- _Dataset entries_:
+++++

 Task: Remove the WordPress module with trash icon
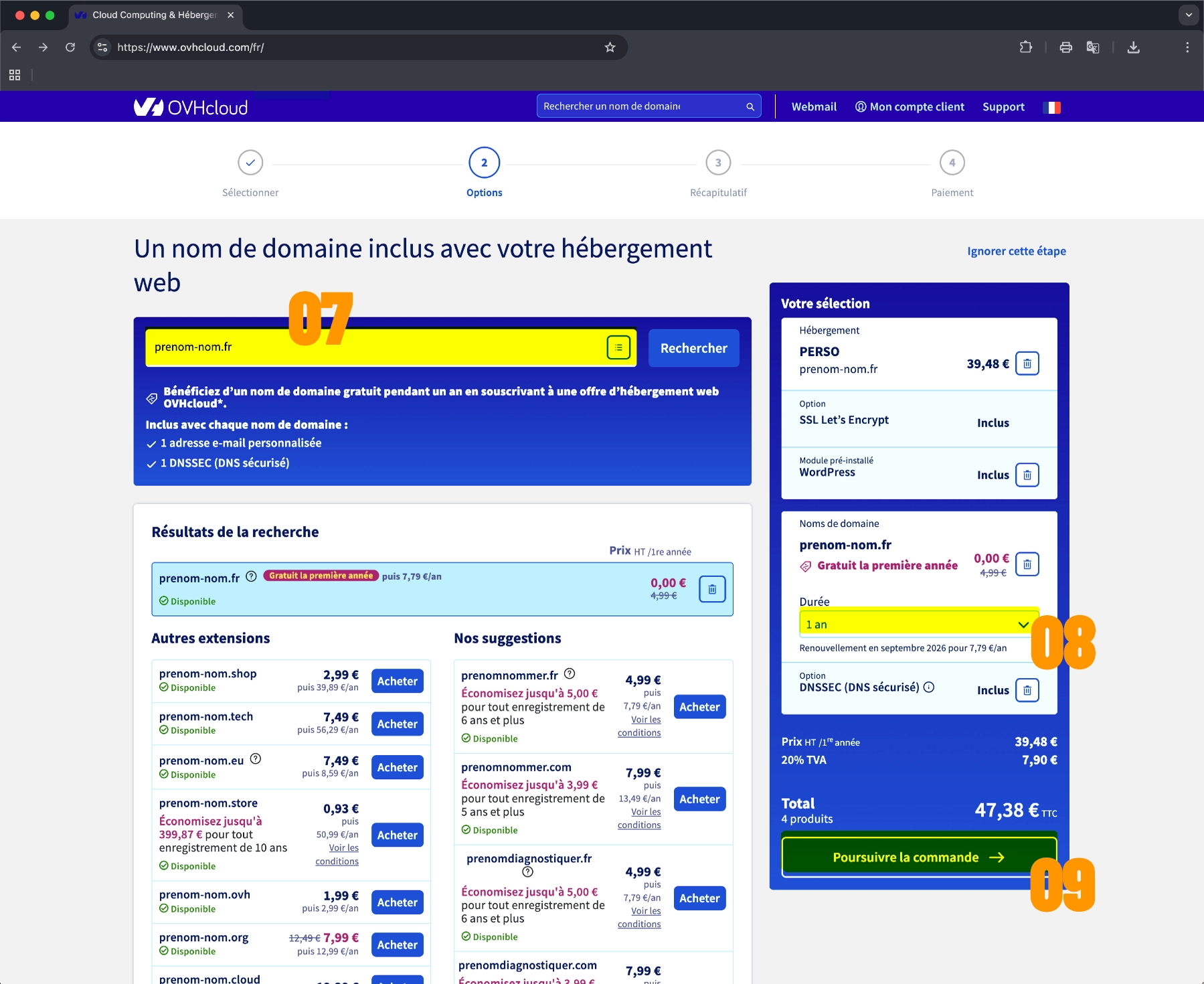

+++++

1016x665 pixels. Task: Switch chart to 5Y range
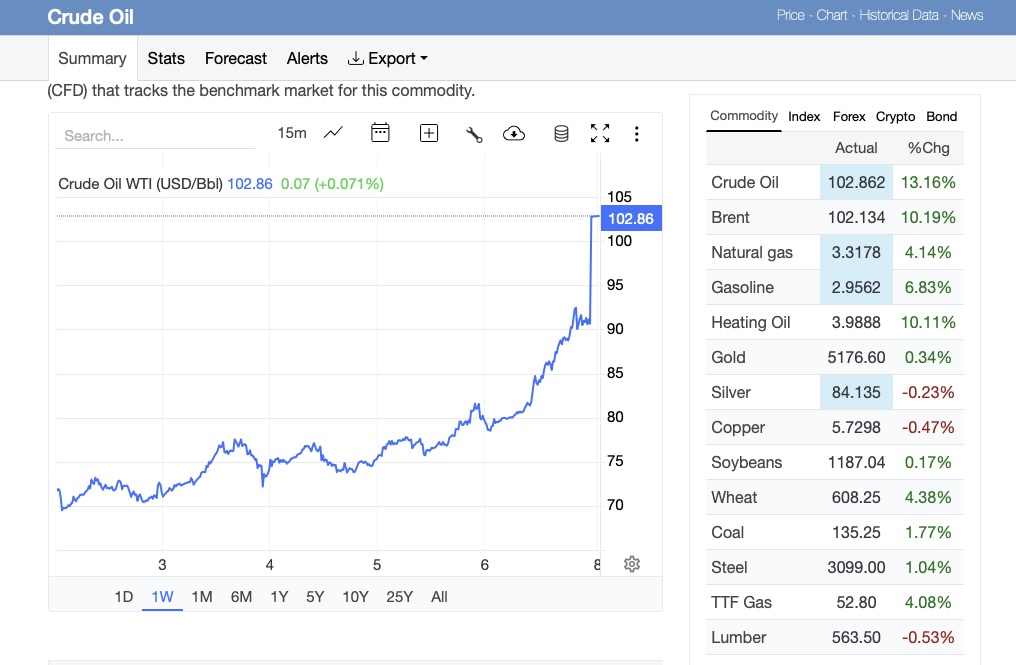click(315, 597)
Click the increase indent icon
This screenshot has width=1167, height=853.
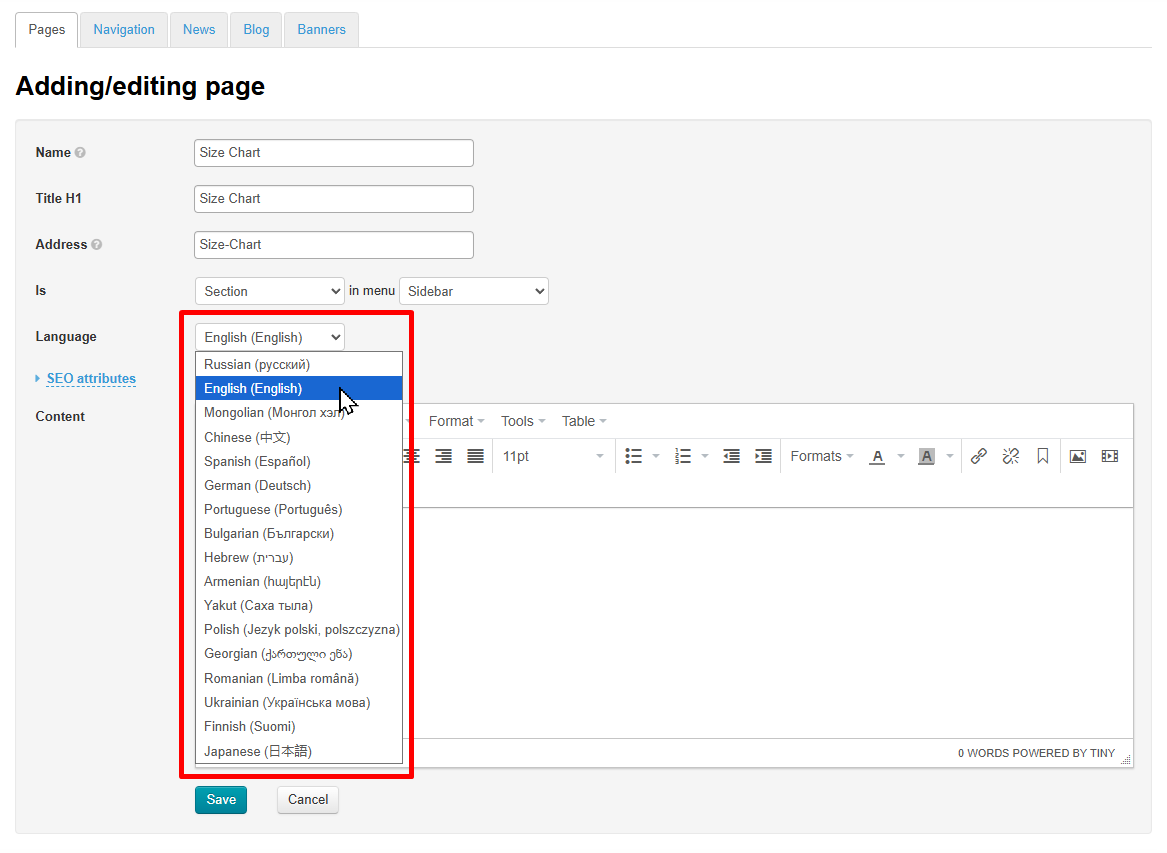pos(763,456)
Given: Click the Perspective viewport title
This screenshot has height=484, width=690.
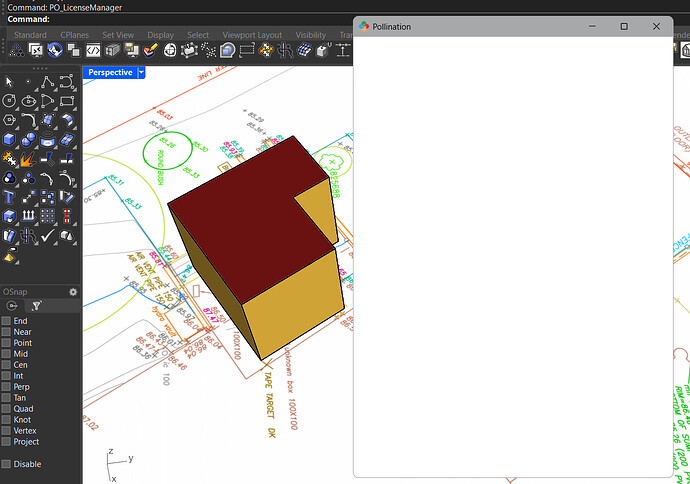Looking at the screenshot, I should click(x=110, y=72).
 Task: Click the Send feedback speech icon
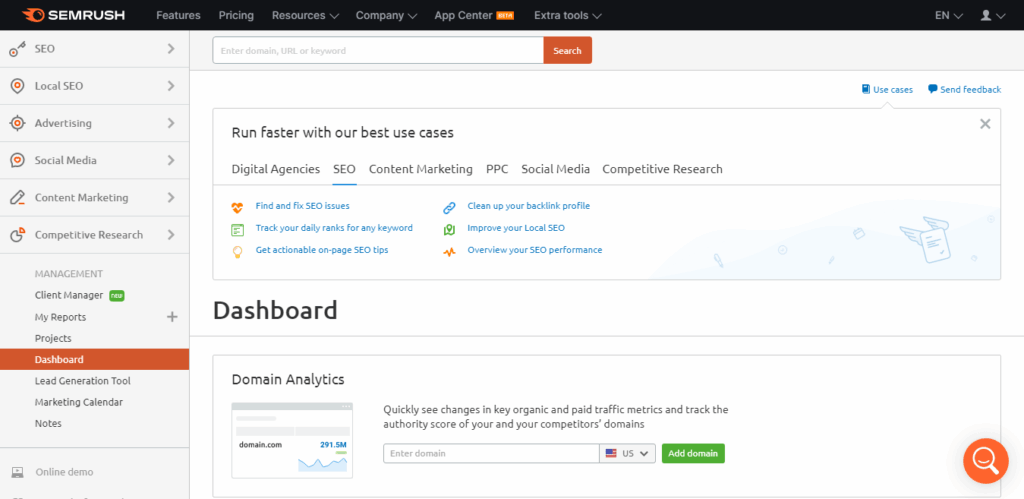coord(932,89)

+++++

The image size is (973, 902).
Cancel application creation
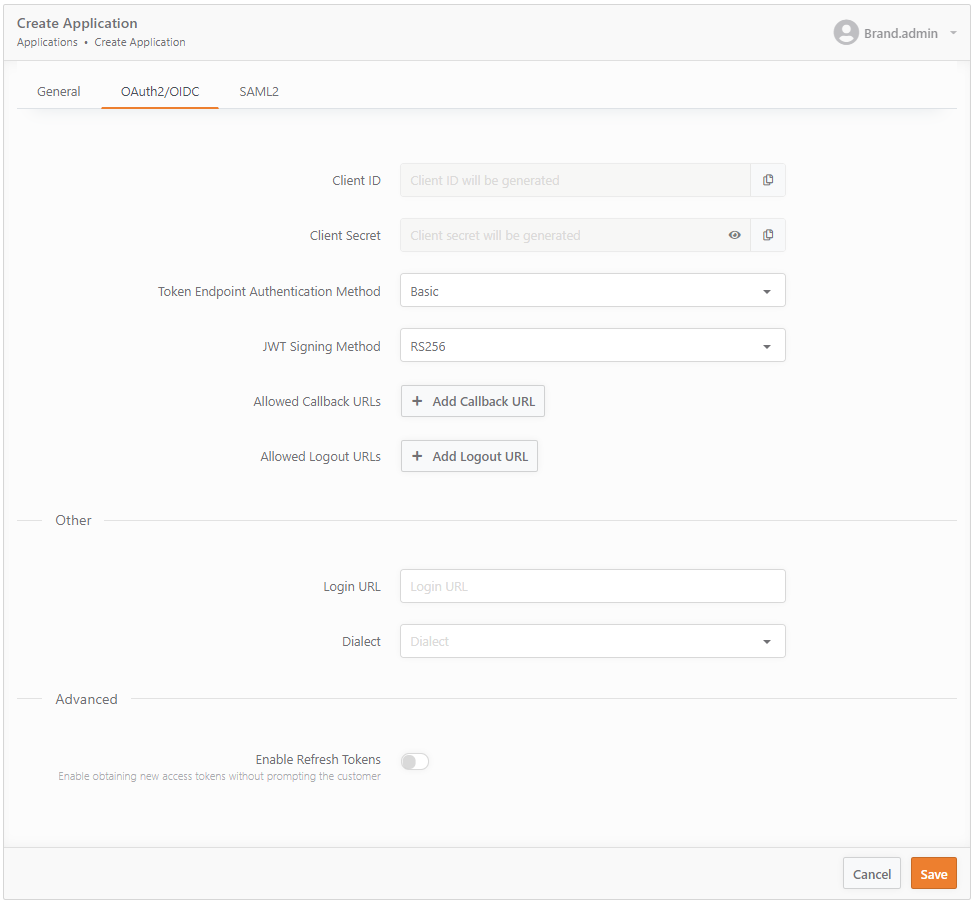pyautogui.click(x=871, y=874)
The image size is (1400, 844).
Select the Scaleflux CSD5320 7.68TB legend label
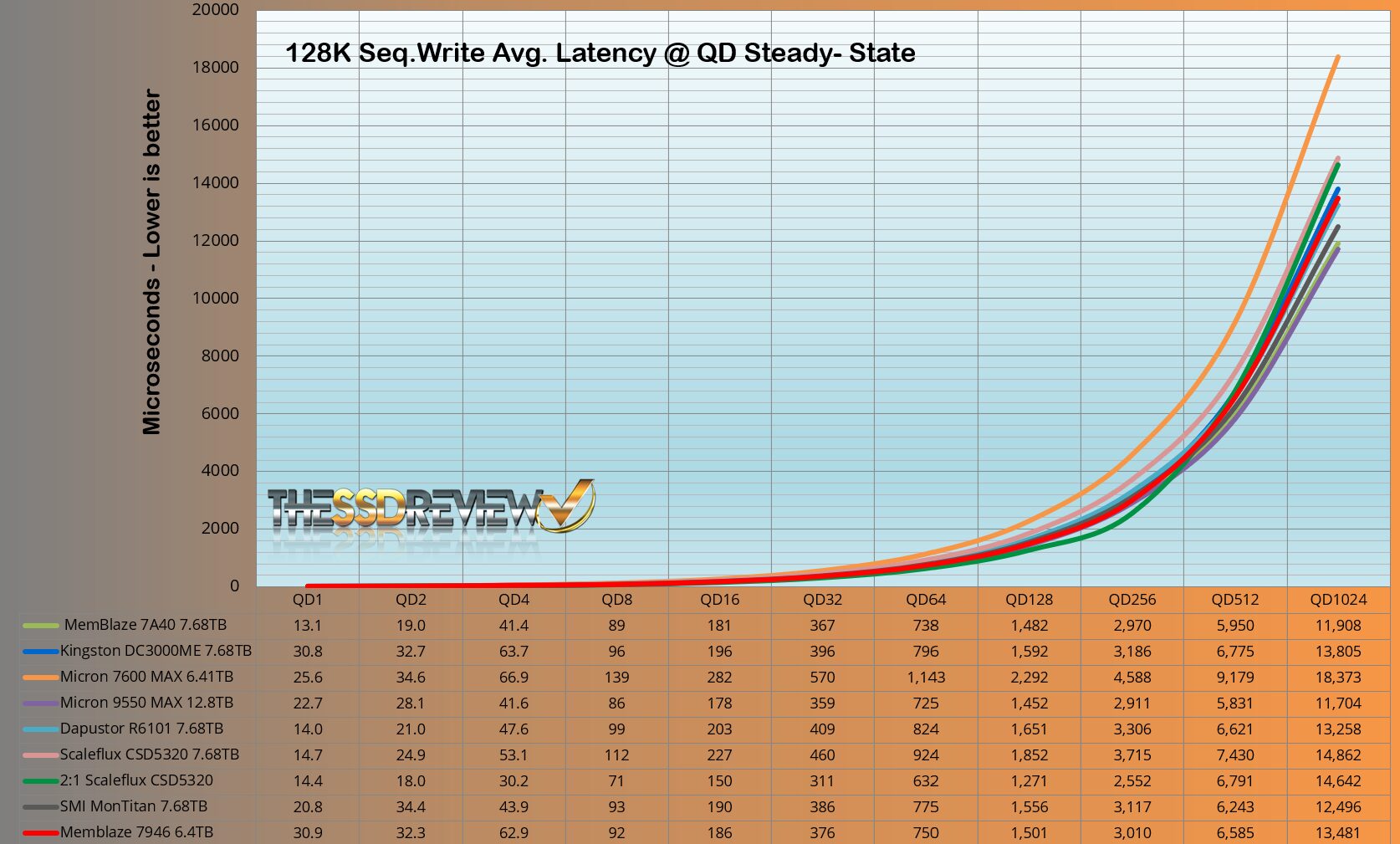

+++++

Among the lines of the listing above, which ones hold "image"? Copy them.

The image size is (973, 902).
The image size is (1400, 844).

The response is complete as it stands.